--- START OF Working data ---
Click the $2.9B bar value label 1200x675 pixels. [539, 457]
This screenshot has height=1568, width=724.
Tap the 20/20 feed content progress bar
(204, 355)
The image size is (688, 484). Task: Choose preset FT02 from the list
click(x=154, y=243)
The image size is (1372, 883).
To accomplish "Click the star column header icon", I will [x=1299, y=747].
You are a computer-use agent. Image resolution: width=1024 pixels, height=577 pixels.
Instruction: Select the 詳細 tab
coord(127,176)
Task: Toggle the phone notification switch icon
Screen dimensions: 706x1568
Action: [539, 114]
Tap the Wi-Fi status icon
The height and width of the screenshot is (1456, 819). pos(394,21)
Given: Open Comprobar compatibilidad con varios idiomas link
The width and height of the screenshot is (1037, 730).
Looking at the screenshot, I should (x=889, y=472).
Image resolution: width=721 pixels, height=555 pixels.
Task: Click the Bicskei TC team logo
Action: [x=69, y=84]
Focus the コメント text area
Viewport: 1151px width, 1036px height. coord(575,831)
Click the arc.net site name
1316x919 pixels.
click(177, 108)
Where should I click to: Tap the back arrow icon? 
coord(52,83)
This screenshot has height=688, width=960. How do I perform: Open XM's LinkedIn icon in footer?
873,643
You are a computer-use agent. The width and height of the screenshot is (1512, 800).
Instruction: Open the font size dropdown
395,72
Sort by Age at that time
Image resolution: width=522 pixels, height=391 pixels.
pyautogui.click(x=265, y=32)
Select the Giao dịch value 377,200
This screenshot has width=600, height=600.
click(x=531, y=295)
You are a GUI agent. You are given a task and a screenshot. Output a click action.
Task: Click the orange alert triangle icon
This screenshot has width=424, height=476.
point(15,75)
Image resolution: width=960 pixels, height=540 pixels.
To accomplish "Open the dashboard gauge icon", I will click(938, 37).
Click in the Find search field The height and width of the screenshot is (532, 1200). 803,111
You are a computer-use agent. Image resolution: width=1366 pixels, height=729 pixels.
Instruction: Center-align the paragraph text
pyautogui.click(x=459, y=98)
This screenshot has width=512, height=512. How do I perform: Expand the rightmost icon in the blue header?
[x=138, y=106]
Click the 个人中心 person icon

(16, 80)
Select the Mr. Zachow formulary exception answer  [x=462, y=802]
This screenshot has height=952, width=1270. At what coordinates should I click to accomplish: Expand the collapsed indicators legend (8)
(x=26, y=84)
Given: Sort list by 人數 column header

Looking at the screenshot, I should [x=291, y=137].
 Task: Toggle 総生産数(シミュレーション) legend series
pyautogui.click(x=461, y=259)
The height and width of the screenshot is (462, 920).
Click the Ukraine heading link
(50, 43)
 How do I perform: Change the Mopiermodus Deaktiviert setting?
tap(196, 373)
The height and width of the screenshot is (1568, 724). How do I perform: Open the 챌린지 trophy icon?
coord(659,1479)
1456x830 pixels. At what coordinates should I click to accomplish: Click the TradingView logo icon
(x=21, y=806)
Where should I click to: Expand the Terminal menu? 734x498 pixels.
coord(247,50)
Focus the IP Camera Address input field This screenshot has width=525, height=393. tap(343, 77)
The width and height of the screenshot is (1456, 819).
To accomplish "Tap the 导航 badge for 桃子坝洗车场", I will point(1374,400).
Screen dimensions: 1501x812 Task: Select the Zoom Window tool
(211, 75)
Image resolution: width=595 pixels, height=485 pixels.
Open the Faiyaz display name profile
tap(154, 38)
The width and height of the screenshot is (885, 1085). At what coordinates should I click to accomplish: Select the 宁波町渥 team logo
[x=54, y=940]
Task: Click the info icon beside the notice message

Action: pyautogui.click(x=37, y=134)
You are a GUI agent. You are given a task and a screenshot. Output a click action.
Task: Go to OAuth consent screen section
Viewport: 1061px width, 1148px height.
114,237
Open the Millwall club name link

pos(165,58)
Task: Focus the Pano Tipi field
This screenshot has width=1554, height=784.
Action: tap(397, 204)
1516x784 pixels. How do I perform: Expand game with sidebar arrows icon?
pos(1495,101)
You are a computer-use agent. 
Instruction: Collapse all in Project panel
--- END OF Working data ---
What this task involves
Copy out the records above, word for word, in the stretch from the line containing "This screenshot has height=1568, width=724." through the line containing "Action: [x=69, y=84]", with both of those lines included.

Result for this task
This screenshot has height=1568, width=724.
Tap the 20/20 feed content progress bar
(204, 355)
The image size is (688, 484). Task: Choose preset FT02 from the list
click(x=154, y=243)
The image size is (1372, 883).
To accomplish "Click the star column header icon", I will [x=1299, y=747].
You are a computer-use agent. Image resolution: width=1024 pixels, height=577 pixels.
Instruction: Select the 詳細 tab
coord(127,176)
Task: Toggle the phone notification switch icon
Screen dimensions: 706x1568
Action: [539, 114]
Tap the Wi-Fi status icon
The height and width of the screenshot is (1456, 819). pos(394,21)
Given: Open Comprobar compatibilidad con varios idiomas link
The width and height of the screenshot is (1037, 730).
Looking at the screenshot, I should (x=889, y=472).
Image resolution: width=721 pixels, height=555 pixels.
Task: Click the Bicskei TC team logo
Action: [x=69, y=84]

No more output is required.